When reporters are assigned to write articles on controversial topics, how much readers can learn from their articles depends on how much those reporter learn when investigating their topics.
Now on most controversies readers expect to see two main sides, each easily predicted from standard social divisions like left vs. right, male vs. female, etc. So if a reporter interviews a random set of smart folks knowledgeable on a topic, they are likely to hear a wide range of complex opinions and arguments, and so they risk appearing confusing and unbalanced by giving too little coverage to one of the two main sides.
So busy reporters take an easier approach: they keep a stable of standard sources who are clearly identified with some side of a standard division, e.g., left or right, and can be relied on to take predictable positions associated with that side. That is, they interview ideologues.

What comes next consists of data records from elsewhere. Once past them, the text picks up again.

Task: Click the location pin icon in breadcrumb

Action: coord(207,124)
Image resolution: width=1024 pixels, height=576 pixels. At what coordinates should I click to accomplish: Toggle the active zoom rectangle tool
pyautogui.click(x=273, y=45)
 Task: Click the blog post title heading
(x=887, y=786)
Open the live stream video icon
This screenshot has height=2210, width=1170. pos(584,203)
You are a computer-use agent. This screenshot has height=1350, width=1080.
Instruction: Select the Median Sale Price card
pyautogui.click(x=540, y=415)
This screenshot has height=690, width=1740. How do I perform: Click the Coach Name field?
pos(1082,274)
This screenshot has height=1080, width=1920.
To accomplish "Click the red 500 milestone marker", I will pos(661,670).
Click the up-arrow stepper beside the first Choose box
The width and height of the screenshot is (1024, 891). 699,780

Ideologues allow reporters to quickly collect quotes to fill out a standard story format, listing some arguments from each of the two expected sides. If reporters instead interviewed generally smart thoughtful people, they’d get more and more complex positions. These would be harder to explain, and risk the article seeming unfairly balanced.
There are three kinds of info one might learn about any controversy:
- What are the various positions taken
- Which folks take what positions
- What arguments are offered for and against each position
What we learn from the usual reporter process is mainly the arguments offered by ideologues trying to support the expected two sides. We don’t learn about arguments that don’t clearly support an expected side, nor about the wider space of positions taken, nor about the distribution of opinions on the topic.
From Alex Tabarrok explaining why he gets interviewed more often than Nobel prize winners.